Last week, Llewellyn reiterated her claim that the initiative not only saves the prosecution's time but also that of defence attorneys who know their clients cannot win in court.

"When the defence realises that they don't have any case, what would normally happen is that they just try to drag it out," said Llewellyn.

"We are finding that some persons are now stepping up to the plate and are willing to advise their clients to plead guilty."

Llewellyn said the sentence reduction initiative has not only been doing well in Kingston, but also in rural parishes, including Manchester, where late last year the Circuit Court had 138 matters that were to be heard in three weeks. Of that number, 22 matters were disposed of, 13 by way of guilty pleas.

"So what we are finding is that if you are looking now at the list of disposals in the country parishes, more than half the numbers are by way of guilty pleas. Formerly, you would have had below half," said Llewellyn.

She argued that the number of guilty pleas speaks highly of the level of investigations being carried out by the police.

"Very often, a lot of people like to beat up on the police, and it is quite unfortunate, because we still have quite a few people in the system who do good work. If we did not have the police doing good investigations, then we wouldn't have so many guilty pleas," added Llewellyn.




In the meantime, Cummings lauded the initiative, which she said has not only helped to clear the backlog of cases but gives accused persons the incentive to take responsibility for their actions.

"We are seeing the results already in the Gun Court and in the Circuit Courts.
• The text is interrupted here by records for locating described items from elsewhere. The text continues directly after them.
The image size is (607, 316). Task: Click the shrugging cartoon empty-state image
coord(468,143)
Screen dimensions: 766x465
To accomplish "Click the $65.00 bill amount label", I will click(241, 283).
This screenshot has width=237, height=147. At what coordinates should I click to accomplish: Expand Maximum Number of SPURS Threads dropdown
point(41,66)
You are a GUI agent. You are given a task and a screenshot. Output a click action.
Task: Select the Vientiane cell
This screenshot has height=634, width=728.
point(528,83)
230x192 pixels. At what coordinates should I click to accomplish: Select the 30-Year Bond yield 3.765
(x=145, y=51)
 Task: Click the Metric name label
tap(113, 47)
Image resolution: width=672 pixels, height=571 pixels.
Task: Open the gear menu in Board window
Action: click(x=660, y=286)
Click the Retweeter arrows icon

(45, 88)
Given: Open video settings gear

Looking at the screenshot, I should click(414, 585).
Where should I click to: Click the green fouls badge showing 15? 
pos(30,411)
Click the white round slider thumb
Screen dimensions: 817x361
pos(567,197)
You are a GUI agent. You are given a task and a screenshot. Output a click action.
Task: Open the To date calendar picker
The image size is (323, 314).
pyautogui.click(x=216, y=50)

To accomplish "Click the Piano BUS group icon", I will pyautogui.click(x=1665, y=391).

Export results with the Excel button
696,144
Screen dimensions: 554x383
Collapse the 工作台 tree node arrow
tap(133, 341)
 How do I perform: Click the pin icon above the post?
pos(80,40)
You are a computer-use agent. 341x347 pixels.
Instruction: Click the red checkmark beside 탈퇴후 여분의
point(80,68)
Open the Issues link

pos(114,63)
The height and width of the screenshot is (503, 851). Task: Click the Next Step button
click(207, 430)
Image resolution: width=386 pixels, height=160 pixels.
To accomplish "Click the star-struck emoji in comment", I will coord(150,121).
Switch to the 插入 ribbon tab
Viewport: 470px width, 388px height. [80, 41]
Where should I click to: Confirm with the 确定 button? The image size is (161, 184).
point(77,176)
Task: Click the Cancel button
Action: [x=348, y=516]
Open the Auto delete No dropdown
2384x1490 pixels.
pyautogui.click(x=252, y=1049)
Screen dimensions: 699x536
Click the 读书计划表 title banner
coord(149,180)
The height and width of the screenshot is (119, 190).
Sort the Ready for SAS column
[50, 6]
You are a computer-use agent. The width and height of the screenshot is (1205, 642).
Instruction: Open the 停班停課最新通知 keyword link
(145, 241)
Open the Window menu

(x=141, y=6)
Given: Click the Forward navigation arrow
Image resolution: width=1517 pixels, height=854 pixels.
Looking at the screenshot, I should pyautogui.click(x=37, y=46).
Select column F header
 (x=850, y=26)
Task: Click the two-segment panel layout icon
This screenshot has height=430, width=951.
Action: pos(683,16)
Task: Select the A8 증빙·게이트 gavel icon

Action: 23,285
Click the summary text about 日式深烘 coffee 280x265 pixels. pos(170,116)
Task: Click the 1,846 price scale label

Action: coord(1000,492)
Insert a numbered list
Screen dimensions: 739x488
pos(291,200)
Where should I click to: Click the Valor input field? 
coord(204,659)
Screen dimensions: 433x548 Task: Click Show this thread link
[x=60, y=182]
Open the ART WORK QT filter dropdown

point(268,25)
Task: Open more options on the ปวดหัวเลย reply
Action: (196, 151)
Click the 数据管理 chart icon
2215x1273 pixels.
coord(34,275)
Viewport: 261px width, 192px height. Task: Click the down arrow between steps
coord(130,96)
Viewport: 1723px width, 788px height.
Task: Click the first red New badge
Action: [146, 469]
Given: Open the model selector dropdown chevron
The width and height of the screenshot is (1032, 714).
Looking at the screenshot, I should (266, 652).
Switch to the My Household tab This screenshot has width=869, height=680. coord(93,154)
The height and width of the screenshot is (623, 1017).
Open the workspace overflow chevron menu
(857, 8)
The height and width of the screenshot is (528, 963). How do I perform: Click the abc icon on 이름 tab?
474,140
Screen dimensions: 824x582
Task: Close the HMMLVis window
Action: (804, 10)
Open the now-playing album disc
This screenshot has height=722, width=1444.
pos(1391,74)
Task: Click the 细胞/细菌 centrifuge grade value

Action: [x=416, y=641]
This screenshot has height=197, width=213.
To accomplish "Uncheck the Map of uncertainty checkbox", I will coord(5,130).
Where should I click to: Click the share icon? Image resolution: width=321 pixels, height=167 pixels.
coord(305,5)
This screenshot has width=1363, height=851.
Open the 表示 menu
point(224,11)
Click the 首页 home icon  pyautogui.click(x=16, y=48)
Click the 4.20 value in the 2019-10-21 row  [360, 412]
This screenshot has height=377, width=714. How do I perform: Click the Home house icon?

Persons now have a feel of what their sentences will be, and they will plead rather than take their chances with the judge and get a heavier sentence," said Cummings.

She argued that the ability to plead guilty offers young offenders a chance to serve their sentences and return to society with enough time to live efficient, rehabilitated lives.

"I just want the public to understand that our judicial system is made up of judges who are experienced and who understand what is happening out there in society. We can't let things frighten us. We have persons in prison for the last 25 years, whose lives have been completely transformed, but because of their sentences, they have to remain there," said Cummings.